La malnutrición –que se mide a través de indicadores como el peso de los recién nacidos, la cantidad de niños con retraso de crecimiento y el sobrepeso y la obesidad–, en tanto, afecta mayoritariamente a los sectores de menores ingresos que consumen alimentos “baratos” ultraprocesados y con baja calidad nutricional.

Seguridad o soberanía

Cuando anunció la intervención y expropiación de la empresa Vicentin, Alberto Fernández mencionó como uno de sus objetivos la “soberanía alimentaria”. ¿A qué se refería exactamente? ¿Qué definición de “hambre” está detrás de este proyecto? Como el resto de los problemas sociales, la forma de concebir el problema del hambre no es casual, y tampoco la forma de enfrentarlo. Dime tu propuesta y te diré quién eres.

Qué se pide: Devuelve sin cambios el fragmento del extracto del documento que empieza en las palabras "Seguridad o soberanía" y detente después de "diré quién eres.". Básate únicamente en el extracto del documento.

Datos disponibles:

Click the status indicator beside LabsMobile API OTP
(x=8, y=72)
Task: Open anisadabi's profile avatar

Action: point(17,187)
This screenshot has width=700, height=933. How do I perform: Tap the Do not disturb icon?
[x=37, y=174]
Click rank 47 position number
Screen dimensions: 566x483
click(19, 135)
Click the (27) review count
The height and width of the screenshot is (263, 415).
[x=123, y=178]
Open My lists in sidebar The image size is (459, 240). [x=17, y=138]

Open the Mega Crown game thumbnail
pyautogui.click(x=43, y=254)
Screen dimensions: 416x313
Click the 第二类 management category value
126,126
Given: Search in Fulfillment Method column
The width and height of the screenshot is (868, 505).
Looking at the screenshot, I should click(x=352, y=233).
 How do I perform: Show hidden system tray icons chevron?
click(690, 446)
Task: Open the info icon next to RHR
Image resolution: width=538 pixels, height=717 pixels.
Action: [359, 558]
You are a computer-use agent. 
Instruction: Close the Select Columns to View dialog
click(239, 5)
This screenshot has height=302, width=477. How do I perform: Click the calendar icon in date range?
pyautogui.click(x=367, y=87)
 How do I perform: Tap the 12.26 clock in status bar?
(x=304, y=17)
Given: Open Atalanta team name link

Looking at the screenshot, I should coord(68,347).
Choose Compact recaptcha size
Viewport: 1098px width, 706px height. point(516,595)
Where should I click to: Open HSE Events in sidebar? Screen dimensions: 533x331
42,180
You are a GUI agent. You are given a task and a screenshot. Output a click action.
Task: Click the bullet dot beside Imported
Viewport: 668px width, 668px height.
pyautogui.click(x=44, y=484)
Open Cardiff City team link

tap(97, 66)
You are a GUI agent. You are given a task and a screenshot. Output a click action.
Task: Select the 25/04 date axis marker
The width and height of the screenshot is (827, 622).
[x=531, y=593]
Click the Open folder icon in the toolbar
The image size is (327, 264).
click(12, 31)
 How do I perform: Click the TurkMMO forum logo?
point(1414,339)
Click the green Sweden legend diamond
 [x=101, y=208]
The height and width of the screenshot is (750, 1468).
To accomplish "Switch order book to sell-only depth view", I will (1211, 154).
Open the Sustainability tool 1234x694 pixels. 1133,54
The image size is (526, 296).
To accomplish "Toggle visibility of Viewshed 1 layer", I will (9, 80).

Tu solución:
Seguridad o soberanía

Cuando anunció la intervención y expropiación de la empresa Vicentin, Alberto Fernández mencionó como uno de sus objetivos la “soberanía alimentaria”. ¿A qué se refería exactamente? ¿Qué definición de “hambre” está detrás de este proyecto? Como el resto de los problemas sociales, la forma de concebir el problema del hambre no es casual, y tampoco la forma de enfrentarlo. Dime tu propuesta y te diré quién eres.